Functional analysis of DNA-elements involved in transcriptional control of the human glucose transporter 2 (GLUT 2) gene in the insulin-producing cell line beta TC-3.

The uptake of glucose into pancreatic beta cells as a 'non-rate-limiting-step' is guaranteed by the expression and action of the high-Km glucose transporter 2 (GLUT 2).
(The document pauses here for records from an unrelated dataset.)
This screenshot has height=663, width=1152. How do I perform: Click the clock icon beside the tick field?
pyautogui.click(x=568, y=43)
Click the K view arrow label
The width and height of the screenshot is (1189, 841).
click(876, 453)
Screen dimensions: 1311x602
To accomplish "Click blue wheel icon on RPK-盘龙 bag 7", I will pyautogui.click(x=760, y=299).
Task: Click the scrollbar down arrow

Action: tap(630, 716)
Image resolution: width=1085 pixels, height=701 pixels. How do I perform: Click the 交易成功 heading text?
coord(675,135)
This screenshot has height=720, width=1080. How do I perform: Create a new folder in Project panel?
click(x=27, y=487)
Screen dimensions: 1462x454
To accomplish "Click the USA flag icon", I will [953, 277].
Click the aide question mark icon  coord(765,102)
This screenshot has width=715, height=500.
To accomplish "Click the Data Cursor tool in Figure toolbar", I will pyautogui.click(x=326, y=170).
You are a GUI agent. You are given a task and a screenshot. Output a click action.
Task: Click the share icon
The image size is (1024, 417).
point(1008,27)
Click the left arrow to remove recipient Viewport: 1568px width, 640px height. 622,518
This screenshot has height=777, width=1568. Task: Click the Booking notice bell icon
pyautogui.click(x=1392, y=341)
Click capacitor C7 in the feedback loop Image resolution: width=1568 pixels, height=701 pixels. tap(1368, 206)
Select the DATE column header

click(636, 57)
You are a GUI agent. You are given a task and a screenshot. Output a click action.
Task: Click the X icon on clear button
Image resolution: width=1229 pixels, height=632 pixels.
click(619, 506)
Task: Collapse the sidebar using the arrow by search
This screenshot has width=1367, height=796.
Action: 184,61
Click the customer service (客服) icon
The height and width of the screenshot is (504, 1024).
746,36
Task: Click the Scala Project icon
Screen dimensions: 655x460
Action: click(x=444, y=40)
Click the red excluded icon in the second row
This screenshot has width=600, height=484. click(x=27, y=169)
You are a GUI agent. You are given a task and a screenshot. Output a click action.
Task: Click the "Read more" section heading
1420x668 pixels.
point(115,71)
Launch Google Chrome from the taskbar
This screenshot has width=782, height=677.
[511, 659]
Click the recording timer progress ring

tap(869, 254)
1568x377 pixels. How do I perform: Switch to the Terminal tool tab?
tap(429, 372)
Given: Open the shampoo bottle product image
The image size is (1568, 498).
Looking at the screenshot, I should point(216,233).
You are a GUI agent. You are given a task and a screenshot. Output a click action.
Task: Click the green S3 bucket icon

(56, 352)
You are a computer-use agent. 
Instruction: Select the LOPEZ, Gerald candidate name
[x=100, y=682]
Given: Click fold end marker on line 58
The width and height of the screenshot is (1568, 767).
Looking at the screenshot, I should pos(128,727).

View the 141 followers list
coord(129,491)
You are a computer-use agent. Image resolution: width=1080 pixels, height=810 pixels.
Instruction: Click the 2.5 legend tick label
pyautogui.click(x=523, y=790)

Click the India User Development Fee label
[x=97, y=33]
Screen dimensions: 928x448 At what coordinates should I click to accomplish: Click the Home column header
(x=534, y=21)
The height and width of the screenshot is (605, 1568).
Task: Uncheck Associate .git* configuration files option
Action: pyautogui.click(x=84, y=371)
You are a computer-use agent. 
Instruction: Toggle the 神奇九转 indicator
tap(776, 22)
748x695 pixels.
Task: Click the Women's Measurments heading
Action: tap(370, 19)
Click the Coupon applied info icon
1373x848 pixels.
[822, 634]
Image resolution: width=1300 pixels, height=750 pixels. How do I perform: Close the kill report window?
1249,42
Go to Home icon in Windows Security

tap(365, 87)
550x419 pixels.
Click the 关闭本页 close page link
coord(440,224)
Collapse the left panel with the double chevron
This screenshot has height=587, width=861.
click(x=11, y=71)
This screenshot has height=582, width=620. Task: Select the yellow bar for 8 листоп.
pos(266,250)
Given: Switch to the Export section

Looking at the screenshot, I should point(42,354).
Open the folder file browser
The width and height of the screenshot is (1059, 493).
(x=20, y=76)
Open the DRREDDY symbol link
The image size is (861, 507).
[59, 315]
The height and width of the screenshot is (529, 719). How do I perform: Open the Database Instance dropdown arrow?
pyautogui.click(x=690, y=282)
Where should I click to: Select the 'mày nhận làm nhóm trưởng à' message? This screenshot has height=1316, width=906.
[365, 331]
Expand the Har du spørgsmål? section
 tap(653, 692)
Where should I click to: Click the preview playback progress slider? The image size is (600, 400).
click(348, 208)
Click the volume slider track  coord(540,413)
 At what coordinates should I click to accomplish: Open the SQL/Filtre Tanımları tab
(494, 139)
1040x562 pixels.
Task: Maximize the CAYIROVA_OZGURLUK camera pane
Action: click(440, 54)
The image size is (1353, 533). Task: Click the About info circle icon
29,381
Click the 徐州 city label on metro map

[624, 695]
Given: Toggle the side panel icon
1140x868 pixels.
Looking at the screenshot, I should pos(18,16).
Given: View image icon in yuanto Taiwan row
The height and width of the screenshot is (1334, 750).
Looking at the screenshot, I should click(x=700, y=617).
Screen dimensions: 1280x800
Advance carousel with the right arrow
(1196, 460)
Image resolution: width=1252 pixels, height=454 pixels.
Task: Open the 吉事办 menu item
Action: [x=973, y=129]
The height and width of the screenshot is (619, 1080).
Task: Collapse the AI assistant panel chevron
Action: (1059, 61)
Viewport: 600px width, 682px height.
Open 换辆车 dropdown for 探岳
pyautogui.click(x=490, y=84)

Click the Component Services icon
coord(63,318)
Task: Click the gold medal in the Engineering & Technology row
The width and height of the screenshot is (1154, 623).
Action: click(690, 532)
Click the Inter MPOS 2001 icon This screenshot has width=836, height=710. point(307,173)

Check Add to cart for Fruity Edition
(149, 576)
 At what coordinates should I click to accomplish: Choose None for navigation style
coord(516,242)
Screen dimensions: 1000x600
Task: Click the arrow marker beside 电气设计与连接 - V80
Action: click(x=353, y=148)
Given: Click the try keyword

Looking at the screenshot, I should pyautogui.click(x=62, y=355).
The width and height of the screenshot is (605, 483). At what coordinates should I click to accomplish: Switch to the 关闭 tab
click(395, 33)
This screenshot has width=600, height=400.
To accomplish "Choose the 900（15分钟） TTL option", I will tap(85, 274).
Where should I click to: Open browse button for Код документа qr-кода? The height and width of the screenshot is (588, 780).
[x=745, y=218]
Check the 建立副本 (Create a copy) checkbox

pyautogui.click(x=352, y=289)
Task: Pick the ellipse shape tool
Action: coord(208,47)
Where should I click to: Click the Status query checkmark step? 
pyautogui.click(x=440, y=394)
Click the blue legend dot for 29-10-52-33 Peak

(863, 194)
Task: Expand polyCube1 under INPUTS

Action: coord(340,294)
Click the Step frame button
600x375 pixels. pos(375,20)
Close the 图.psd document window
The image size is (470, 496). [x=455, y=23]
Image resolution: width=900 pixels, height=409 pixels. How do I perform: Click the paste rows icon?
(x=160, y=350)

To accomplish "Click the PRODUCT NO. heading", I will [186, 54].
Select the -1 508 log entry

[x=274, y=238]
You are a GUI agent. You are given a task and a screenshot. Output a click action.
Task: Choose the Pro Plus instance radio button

This transporter is not saturated by physiological plasma glucose levels and hence functions as a "glucose sensor/glucoreceptor". Here we describe DNA-elements of the human GLUT 2 gene promoter which contribute to transcriptional control in the insulin-producing cell line beta TC-3. Nested 5'-as well as 3'-deletions of a DNA-fragment containing up to 1245 bp of the 5'-flanking region and up to 308 bp of the first exon of the human GLUT 2 gene were investigated for their ability to control the expression of a CAT reporter gene in beta TC-3 cells. For tissue-specific transcriptional control 5'-deletional analysis revealed that the region -220/+309 was sufficient. Truncation from the 3'-end from nucleotide +308 to +204 led to a threefold drop in CAT expression. In vitro DNase I footprinting analysis was performed to delineate cis-elements within the region -220/+1. Five specifically protected areas could be defined.